NET RESULTS: Dublin has now slumped to second-last position in a list of potential "e-cities" when benchmarked against 13 cities of similar ambition, the Dublin Chamber of Commerce's e-city working group revealed this week.
The update on the report, first produced last year, ranks the cities on a number of criteria, such as availability of capital, regulatory environment, digital infrastructure and taxation. No-one should make the mistake of doubting the independence, thoroughness and importance of the report, which can be downloaded from www.dubchamber.ie.
Nor should anyone underestimate the quality and capability of the group of industry professionals that spent the year visiting cities, compiling statistics and research, and producing the report. These are senior figures in organisations such as McKinsey, Ely Capital, NTL, Eircom, Esat/BT, KPMG, RTÉ, Cisco, Microsoft and AIB, chaired by Iona co-founder and chairman Dr Chris Horn.
The only city to rank lower than Dublin was Prague. We come in just behind Dubai and Tel Aviv. And we trail all the other European cities evaluated: Copenhagen, London, Helsinki, even Milan - all cities in countries whose rate of economic growth we have trumped for years.
To say the results this year are worrying is tepid. They aren't even, in that favourite cliché of column-writers, "a wake-up call". Quite simply, they are downright scandalous. For this State and this city, full of possibility in this area only a few years ago, this report is a tale of good opportunities squandered. We did once have a very good shot at being a model state in this regard, but dithering has led to a state of digital entropy that grows more difficult to redress with each passing month.
The report notes areas of achievement, too, but suggests rightly that they are too minimal or too half-hearted or too weakly thought-out to have the needed impact.
We've appointed an e-minister in Ms Mary Hanafin, one of the top recommendations of last year's report. But the report wryly states that "an interesting innovation we did not anticipate" was that she should also be appointed chief whip. That might actually work well, concedes the report, before politely noting that it is, in effect, utterly ridiculous for the Taoiseach to then also land her with the role of junior minister for defence and expect her to get anything done.

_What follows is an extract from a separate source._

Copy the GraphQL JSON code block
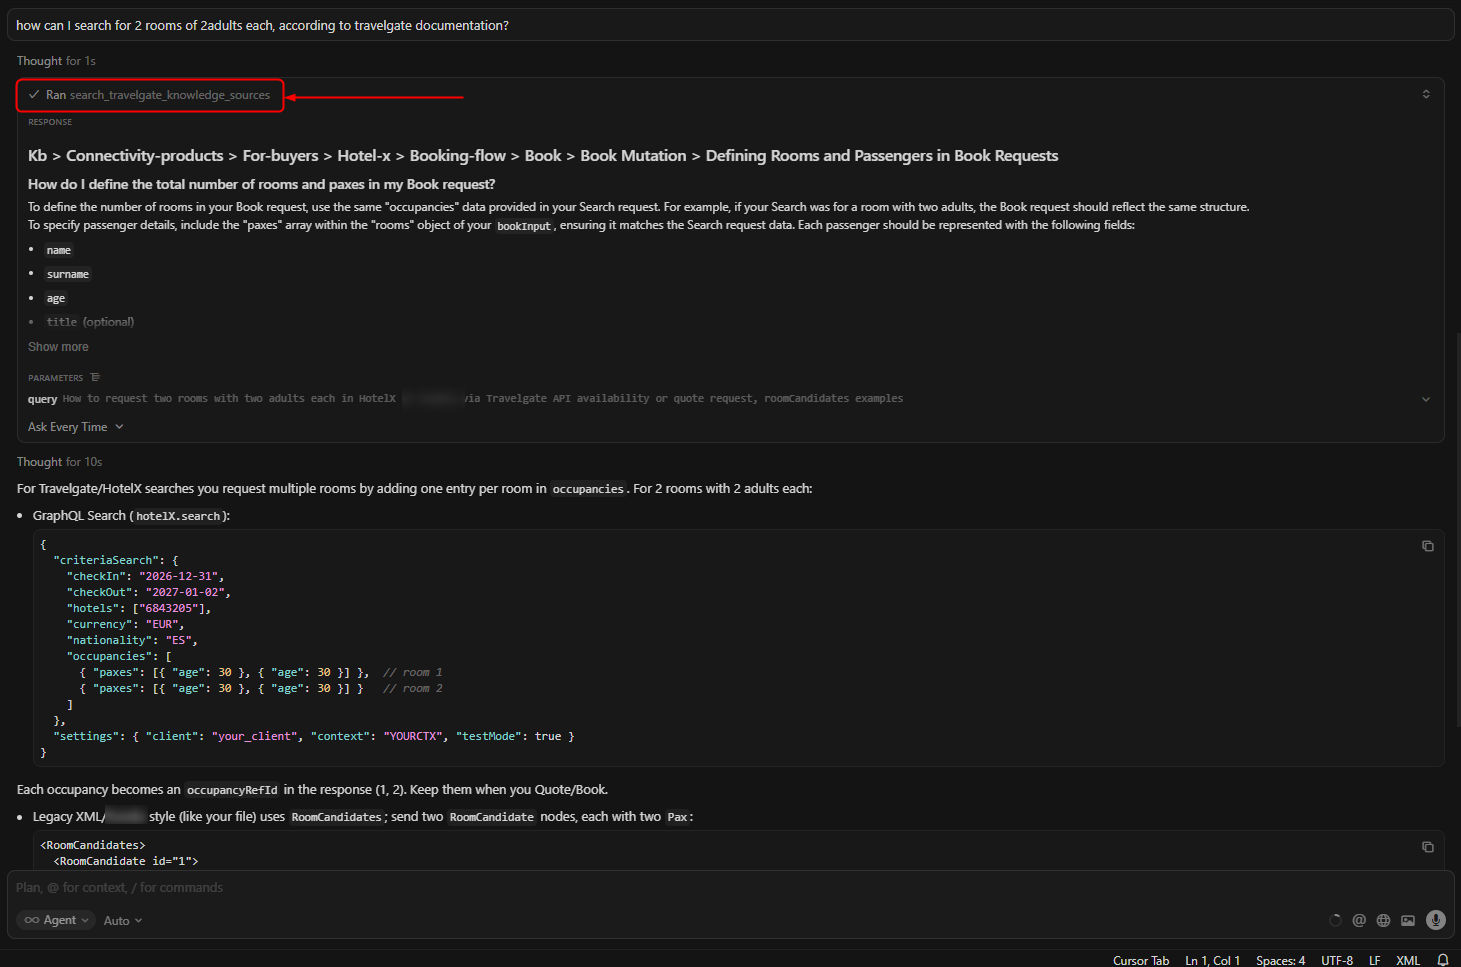The height and width of the screenshot is (967, 1461). tap(1427, 546)
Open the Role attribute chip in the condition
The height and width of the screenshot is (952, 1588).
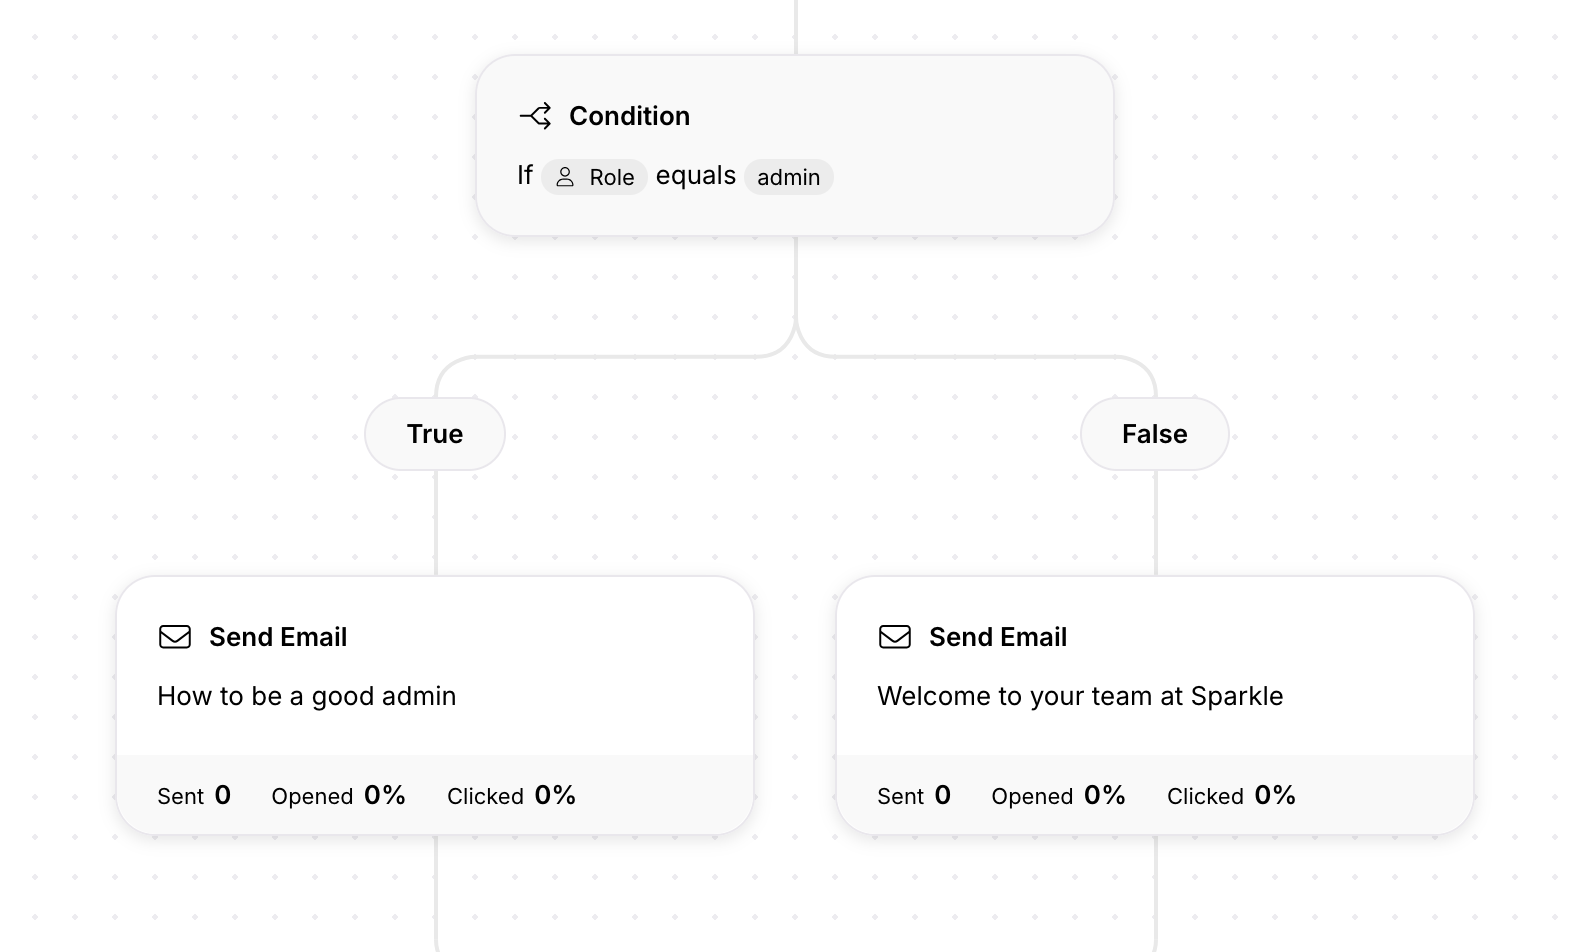pos(594,177)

The previous report also said the Government lacked a clear vision and action plan on e-infrastructure. This past year, the updated report states, the Government did laudably produce its New Connections digital vision policy document. It reproduces chunks of it, as well as bits of speeches by the Taoiseach, all in support of a wonderful world of broadband connections and happy-clappy e-government.
But it concludes that maybe the goals are a bit ambitious, especially when so little has actually been achieved. What seems to happen, over and over, is a flutter of activity around a few subsections of the bigger problems. A speech is produced, a Bill signed or document written, a project launched. Then silence. Industry and consumers have no idea whether things have progressed and no-one offers any answers.
Meanwhile, small and bitter skirmishes are fought as the very few civil servants working on digital policy battle to retain programmes or argue for others. The next we hear, funds have been cut or projects scaled back.
"There's a lot of good words and then a tactical half-heartedness," Dr Horn says with a sigh. "I think we need to be brave. At the moment, the broadband debate is way down the Government agenda." Without urgent and comprehensive change, he says, "we will indeed become a second-class nation".
In short, the Government produces piecemeal policy (and occasionally, a larger vision such as New Connections) that no-one of any significant profile drives with the needed vigour and courage. No one - especially those at the very top - seems to believe in these policies. Ms Hanafin has shown commitment but lacks real power to implement.
Does anyone in Government understand how totally disillusioning and exasperating this is for Irish businesses, for the multinationals whose executives arrive in Dublin to be welcomed by syrupy 28 kilobit internet connections in our best hotels, for the ordinary consumers who watch the rest of Europe get internet services we only dream of here?
The report is clear on what needs to be done: "Our key recommendation at this time is the urgent need to develop a comprehensive, holistic and coherent national plan for a high quality e-infrastructure, including nurturing its widespread adoption by our society. Pragmatism is needed, and there needs to be a balance between short-term, medium-term and long-term actions and goals; and between the needs of rural areas and the needs of the urban majority. . . Stability of Government policy is now critical if operators are going to invest further in the Irish broadband infrastructure."
One problem at the moment is the "stakeholders" in this infrastructure - citizen groups, telecom operators, businesses - aren't being consulted in a formal and consistent manner. Perhaps in frustration with the adversarial relationship it has had with some segments of industry, such as the telecom operators, the Government now seems to work out policy behind closed doors, with advisers coming primarily from the US.
But this is alienating exactly the people who need to be involved. Worse, we outside the ministerial meeting rooms have no idea what is going on. We're talking a national loss of faith in areas where the Government was truly seen to be advancing matters in the past. Britain realised ages ago that, to move policy forward in this area, stakeholders need to be part of the discussion or they won't buy in to it. The e-cities report is correct in stating we need a similar approach here.
There's much more within the report. Anyone interested in the State's digital future will want to have a look.